++++ DATA
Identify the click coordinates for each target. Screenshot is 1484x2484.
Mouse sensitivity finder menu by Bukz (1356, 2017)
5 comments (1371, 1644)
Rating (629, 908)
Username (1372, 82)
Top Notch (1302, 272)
++++++++
++++ DATA
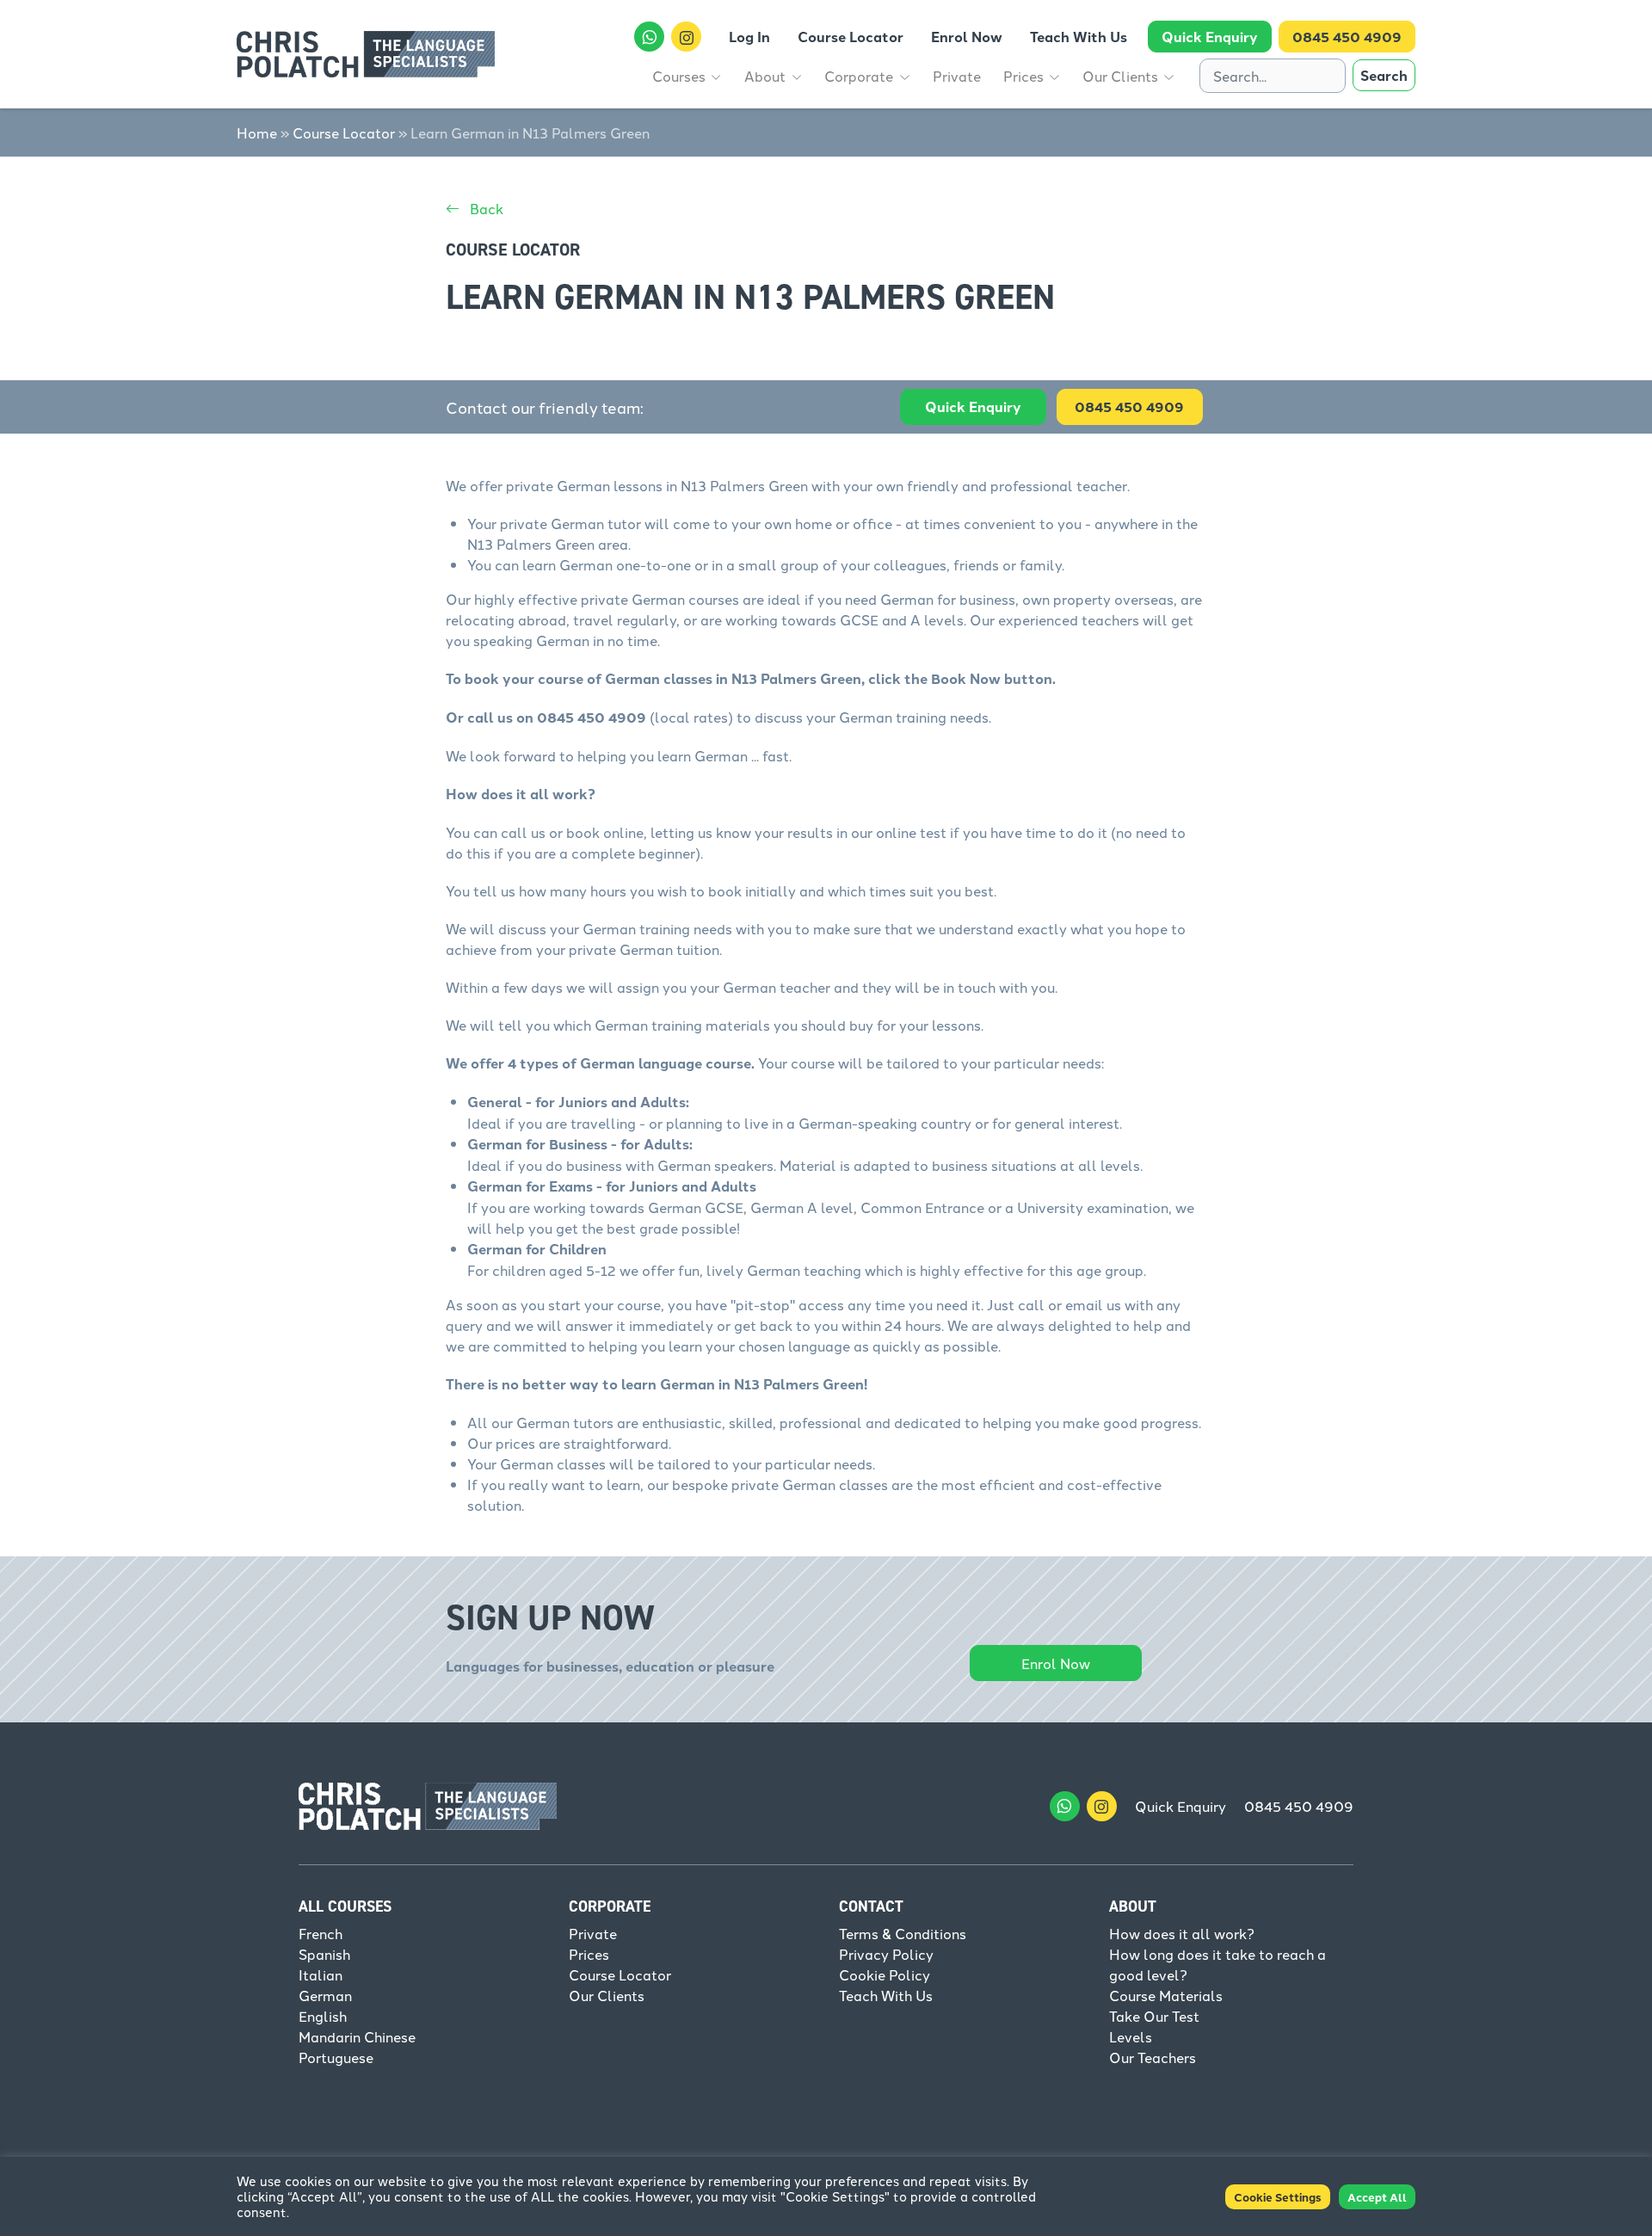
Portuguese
++++++++
Could you retype exactly the lines above, starting at the line that contains "Identify the click" and ending at the line that contains "Top Notch (1302, 272)", and nothing more?

▶ [SOLVED PROBLEM]
Identify the click coordinates for each target. Screenshot is 1484x2484.
Mouse sensitivity finder menu by Bukz (1356, 2017)
5 comments (1371, 1644)
Rating (629, 908)
Username (1372, 82)
Top Notch (1302, 272)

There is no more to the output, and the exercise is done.